Yasser Arafat is no longer in control of his “troops.” His refusal to accept Barak’s peace offer and Clinton’s proposal came out of fear that acceptance would mean assassi­nation. As a survivor, his political stand al­ways follows what he perceives Palestinian public opinion to be. He is, tragically, a fol­lower rather than a courageous leader.

The Israelis’ gains of the past few years in the Arab world are lost. Arab and Muslim nations, which had opened themselves to the possibility of opening the door, are pulling back. From Morocco to Oman, from Jordan to Indonesia, an Israeli connection is now per­ceived to be a liability. It will not be easy to reopen that door. Israel remains a European state stuck provocatively into the middle of the Muslim world. Only North America and part of Western Europe can be reliably counted on to offer support and protection.

The days of Barak are numbered. The peace process failed — at least for now. What probably will follow is a govern­ment led by Ariel Sharon, which will nix any peace initiative.

The consequences of a real war between Israel and her Arab enemies are too frighten­ing for the world to contemplate. An oil em­bargo alone could attack the global economy and wreak havoc on America and other in­dustrial nations. Nobody interested in the welfare of the global economy can allow this war to happen.

So what are the implications of these re­alities for the future?

Outside intervention by the great powers, organized through United States initiative, is the only way to stop the violence. Israel and the Palestinians, left to their own devices and without outside pressure, cannot do it.

For the foreseeable future the most that can be arranged is a truce. Israel would be well-advised to pull back to the line it can sustain as the boundary line between itself and the Palestinians — and hold it. Interna­tional supervision of the truce line may be necessary, even though Israelis mistrust any international intervention.

The alienation of Israeli Arabs will in­crease, presenting the state with a continuing provocation. An Arab minority friendly to Is­rael would require major changes that the Is­raeli public is not willing to concede.
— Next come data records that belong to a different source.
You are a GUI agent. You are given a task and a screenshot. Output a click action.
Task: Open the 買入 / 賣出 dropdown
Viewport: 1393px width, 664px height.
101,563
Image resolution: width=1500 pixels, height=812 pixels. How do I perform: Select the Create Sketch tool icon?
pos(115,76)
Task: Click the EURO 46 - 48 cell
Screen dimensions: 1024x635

The new Israel will again be a fortress Israel, mobilized for war and increasingly de­pendent on its American allies. Its govern­ments will be conservative, dominated by Sephardim and Orthodox Jews. Many secu­lar Jews will choose to emigrate. Many high-tech industries, the gems of the new Is­raeli economy, will decide to locate in safer places of the global economy.

If violence continues, Diaspora Jews will be caught up in the violence and the terror­ism. The Muslim enemies of Israel will not distinguish between Israelis and the Jewish people. An uncomfortable vigilance will en­ter into Diaspora Jewish life.

Of course, by some “miracle,” the peace process could be restored by dramatic changes in the perspective of Israelis and Palestinians. But I would not hold my breath.